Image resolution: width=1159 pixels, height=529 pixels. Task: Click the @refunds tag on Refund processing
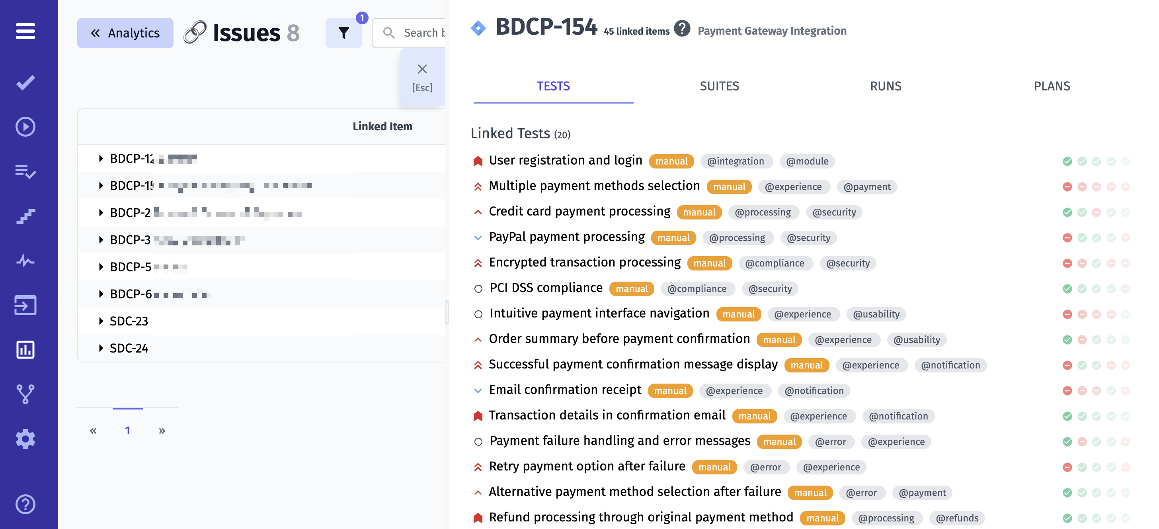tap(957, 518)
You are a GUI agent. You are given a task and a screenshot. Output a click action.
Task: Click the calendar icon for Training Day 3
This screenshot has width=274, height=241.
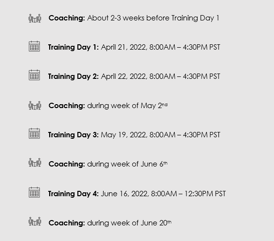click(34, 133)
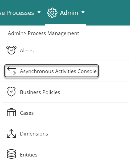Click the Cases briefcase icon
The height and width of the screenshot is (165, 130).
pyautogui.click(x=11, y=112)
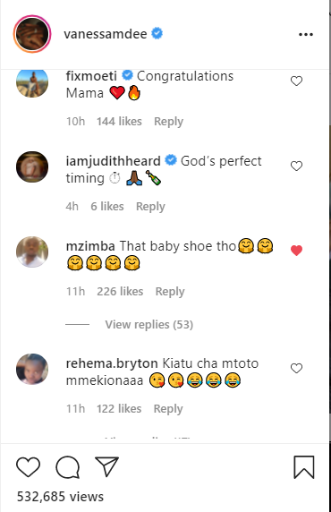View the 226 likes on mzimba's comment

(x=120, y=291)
==
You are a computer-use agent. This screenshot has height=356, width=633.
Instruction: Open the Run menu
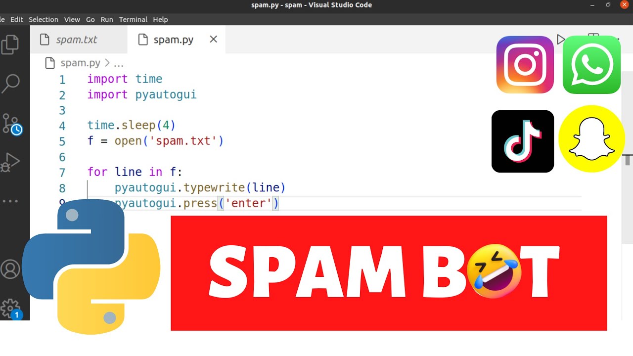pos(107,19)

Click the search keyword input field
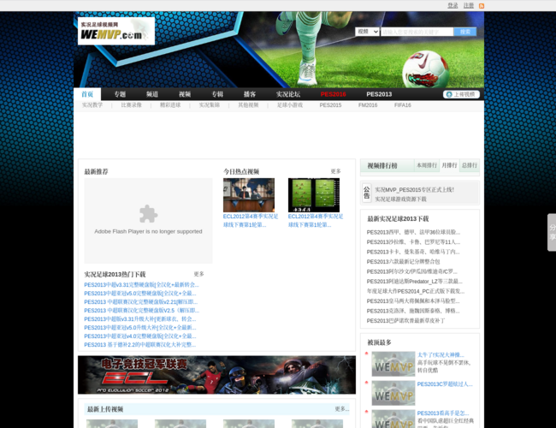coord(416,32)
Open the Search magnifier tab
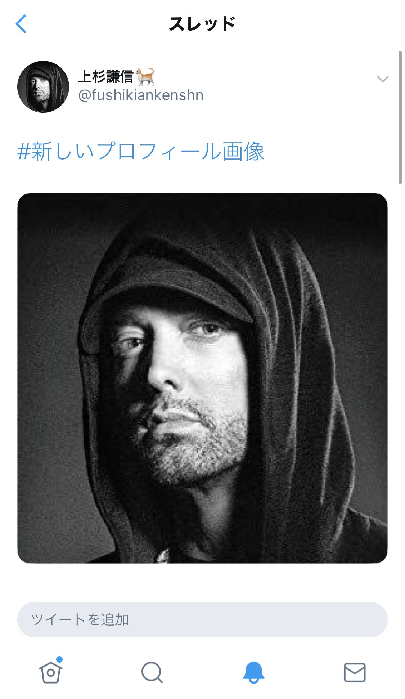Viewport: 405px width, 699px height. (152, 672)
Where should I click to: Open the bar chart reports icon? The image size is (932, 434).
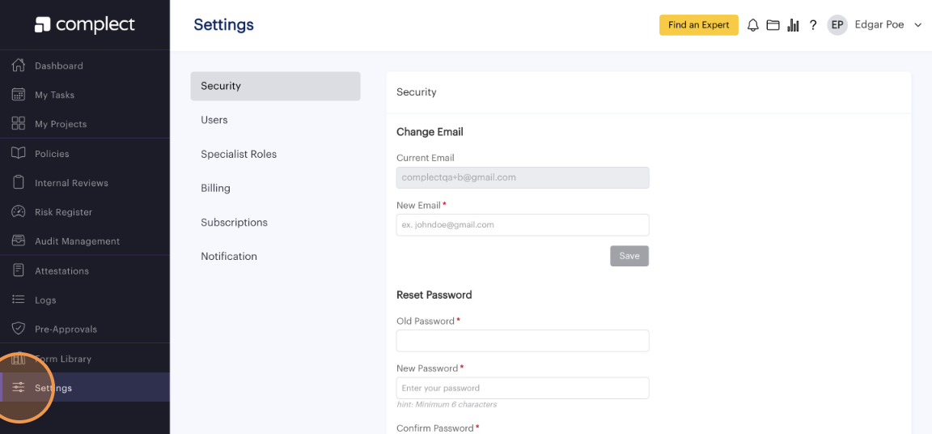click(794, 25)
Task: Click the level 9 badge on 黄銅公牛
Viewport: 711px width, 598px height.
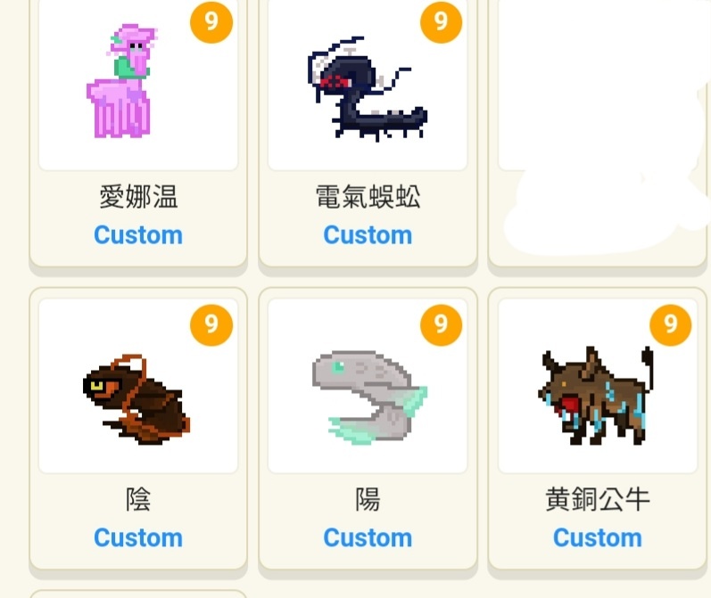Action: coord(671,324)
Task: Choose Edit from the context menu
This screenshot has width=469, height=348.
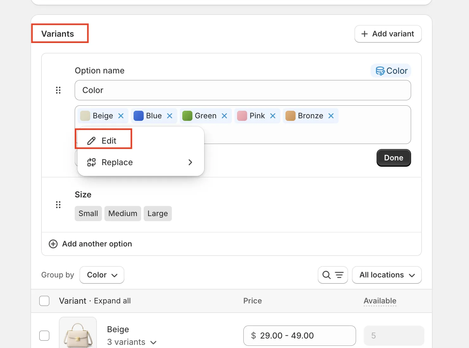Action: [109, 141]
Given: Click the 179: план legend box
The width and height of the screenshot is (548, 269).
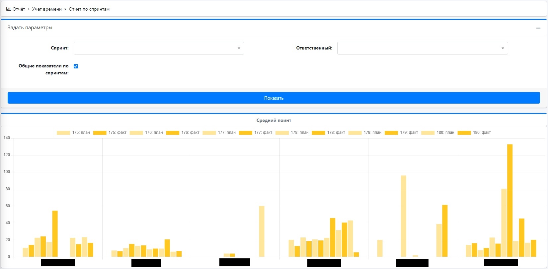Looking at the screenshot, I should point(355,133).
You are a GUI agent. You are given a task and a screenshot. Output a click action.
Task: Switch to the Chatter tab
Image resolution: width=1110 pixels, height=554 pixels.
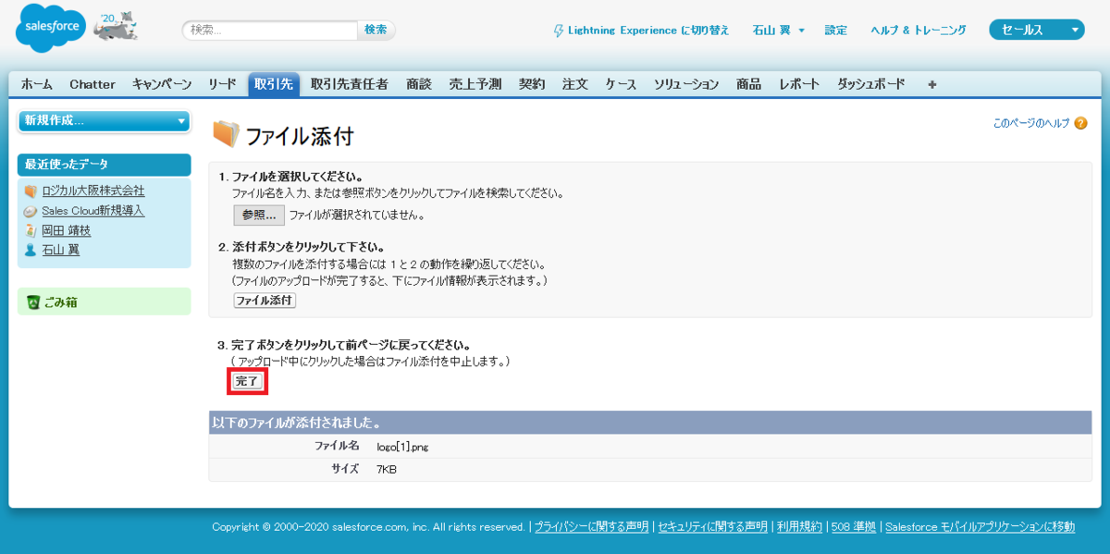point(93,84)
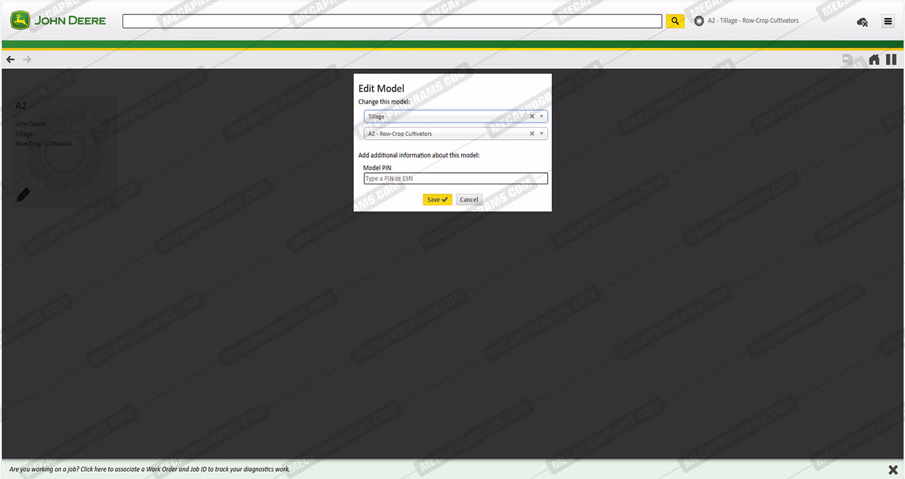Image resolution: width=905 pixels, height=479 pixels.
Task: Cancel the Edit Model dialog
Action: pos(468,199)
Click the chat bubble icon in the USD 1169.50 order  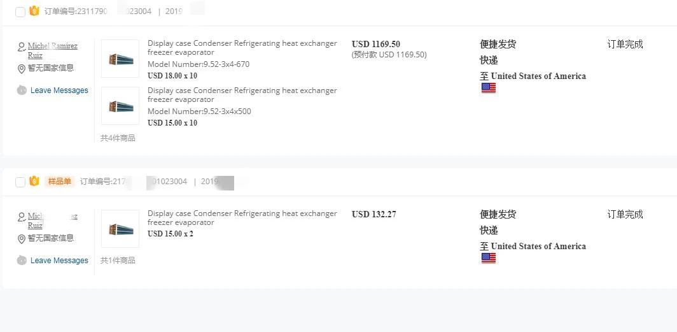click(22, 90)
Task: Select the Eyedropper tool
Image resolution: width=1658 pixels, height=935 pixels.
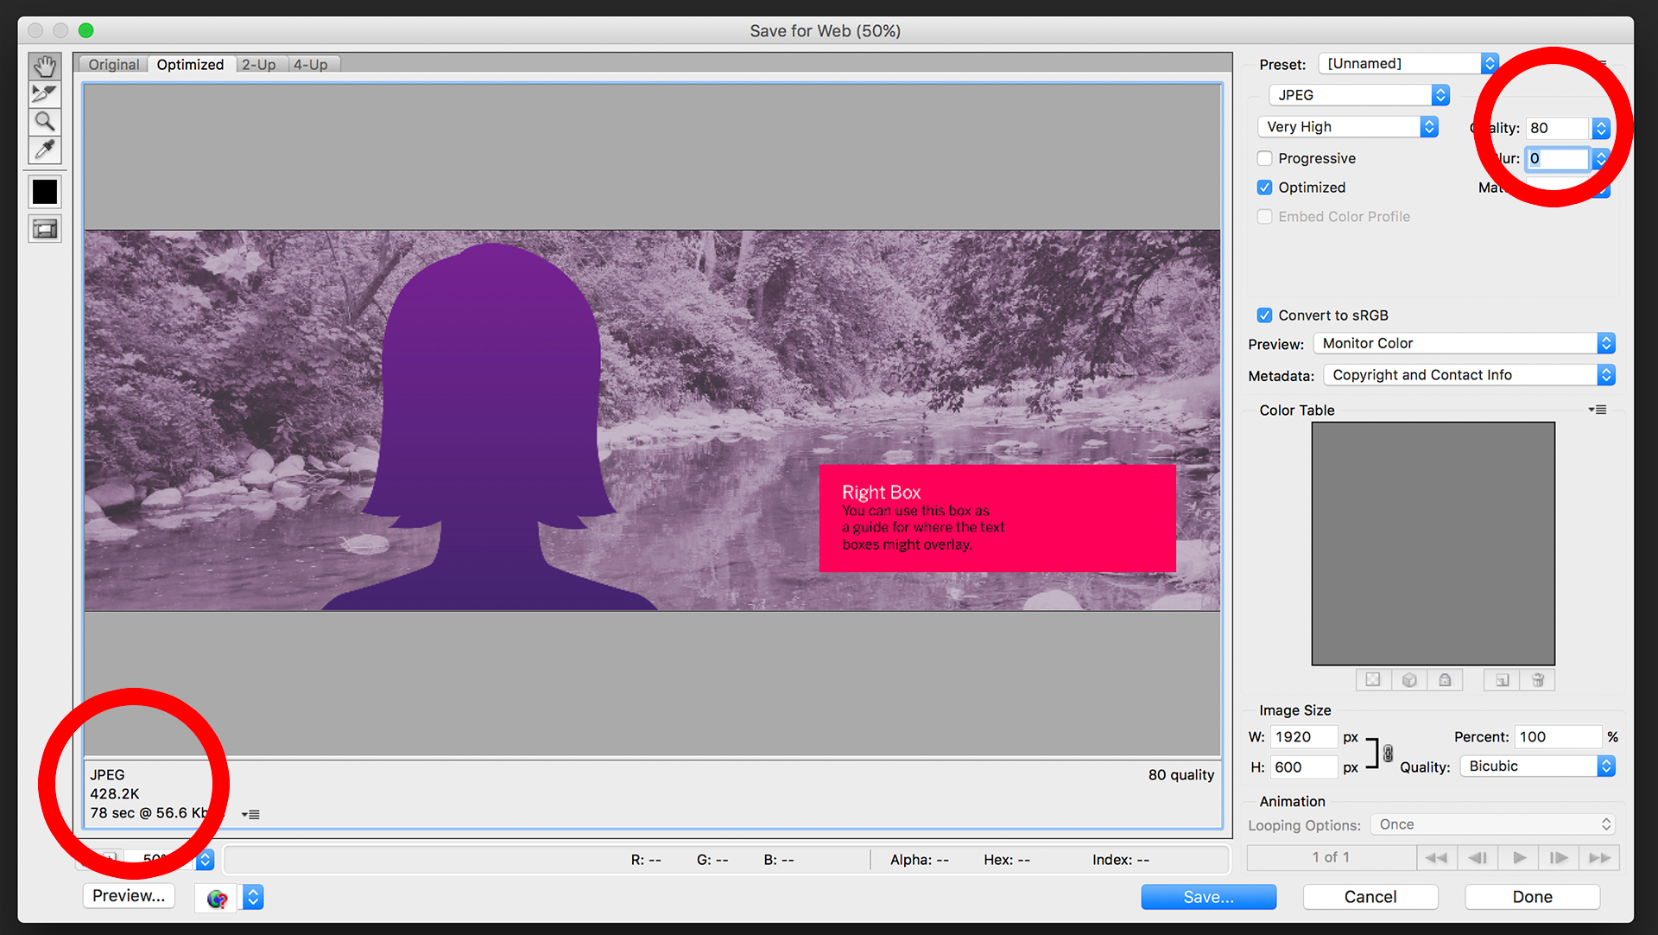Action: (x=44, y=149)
==
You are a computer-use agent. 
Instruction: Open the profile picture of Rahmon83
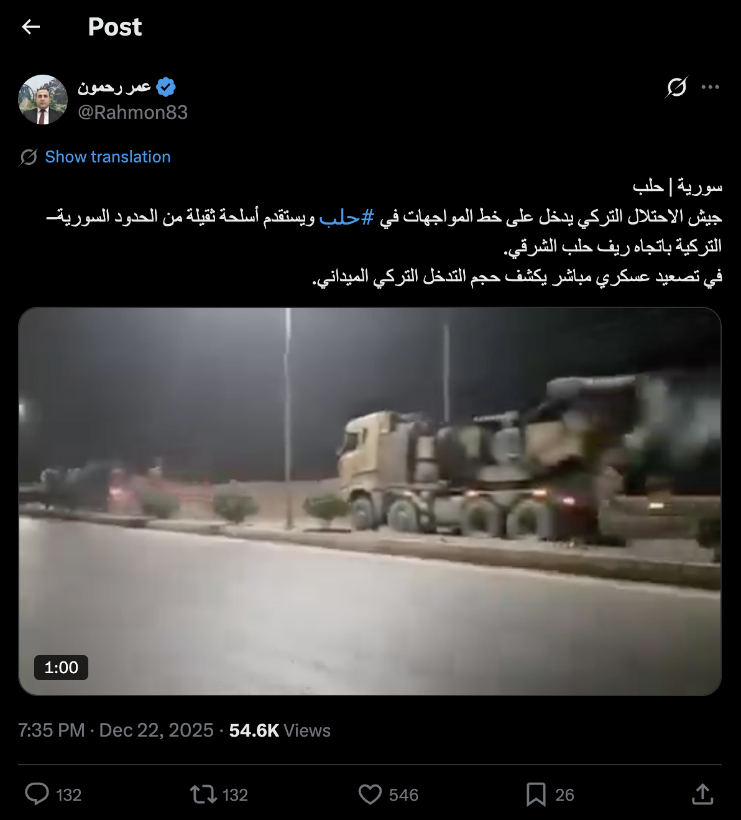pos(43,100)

Task goal -> Start at the line containing "Image resolution: width=1159" and end after the line containing "(x=120, y=291)", and copy those lines exactly as they are. Omit the pictures from your copy.

Answer to the exercise ->
Image resolution: width=1159 pixels, height=529 pixels. Task: Click the @refunds tag on Refund processing
tap(957, 518)
You are a GUI agent. You are given a task and a screenshot. Output a click action.
Task: Click the calendar icon for Training Day 3
This screenshot has width=274, height=241.
click(34, 133)
Click the Cases briefcase icon
The height and width of the screenshot is (165, 130).
pyautogui.click(x=11, y=112)
View the 226 likes on mzimba's comment

(x=120, y=291)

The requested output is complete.